◆ Tasks to carry out
(a) In the forum thread about the undetected second graphics card, why does drhowarddrfine put off getting that card detected? Answer in one to three sentences.
(b) Resume the forum thread about the undetected second graphics card, picking up right after its final line.

◆ Text
+ + + + +

I built this workstation a year and a half ago and haven't touched anything on it since so I don't know where to go from here. I tried running `nvidia-settings` but I get errors with that. There's a PR out for it but I don't know if that's the issue considering it looks like the boards aren't even being detected. I removed  /etc/X11/xorg.conf which had no effect on the two monitors I am using.


----------



## drhowarddrfine (Nov 13, 2015)

My first problem is that I don't think my second graphics card is being detected and I haven't had a chance to look into how to fix that yet but, protocelt sent me this link where the guy is trying to do the same as I on Linux. Not only did he have issues with which drivers to use, several didn't work, but he found he needed the SLI hardware bridge, something I'd have to try and find. A better discussion of his issue is here.

I wouldn't mind learning how to get the second card detected but, due to the additional work involved, I'm going to set this aside for more pressing issues.


----------



## wblock@ (Nov 14, 2015)

SLI would let the graphics cards act as a single unit (I think).  Technically, that should not be necessary.  If I can find a power supply, I've got a system that needs to be set up where I can test that.


----------



## drhowarddrfine (Nov 14, 2015)

+ + + + +

◆ Supplied material
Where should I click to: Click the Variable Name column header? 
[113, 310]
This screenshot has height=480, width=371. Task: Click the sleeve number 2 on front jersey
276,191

+ + + + +

◆ Task-by-task results
(a) drhowarddrfine puts it off because of the additional work involved and wants to handle more pressing issues first. A linked case of someone attempting the same setup on Linux ran into drivers that didn't work. That person also found that an SLI hardware bridge was needed, which drhowarddrfine would have to try to find.

(b)
wblock@ One of the guys in that link said he needed it. Another guy never mentioned it. When I was fiddling with nvidia-settings or nvidia-xconfig, I sometimes saw it detected two devices but xrandr never showed two devices; nor did some other tests and sometimes even nvidia would lose it. Perhaps I got caught between restarting X, I don't know. I just wish I could reliably tell that both cards were detected in the first place. Thanks.

EDIT: I forgot I had this link: *NVIDIA Accelerated FreeBSD Graphics Driver README and Installation Guide*


----------



## protocelt (Nov 14, 2015)

Nvidia SLI isn't needed to use 2 Nvidia GPUs. You can use the Xinerama X extension instead for a similar effect but I do remember finding that it wasn't very stable at the time. I think this was with FreeBSD 9.0-RELEASE or 9.1-RELEASE.

Using an SLI bridge like in the link I posted uses Nvidia's twinview extension which I believe is really just their own implementation of the Xinerama X extension. I found at the time I used a similar setup that it worked well. I don't remember having any problems with the driver version at the time, though I may have just been lucky.

I think I still have some notes on my configuration here somewhere. I'll see if I can dig them up some time tomorrow and post more information. At the very least, if I can't find the notes, I do also have 2 identical Nvidia cards(multiple sets actually as I enjoy games) and 3 monitors I can setup, configure, and test with a FreeBSD installation.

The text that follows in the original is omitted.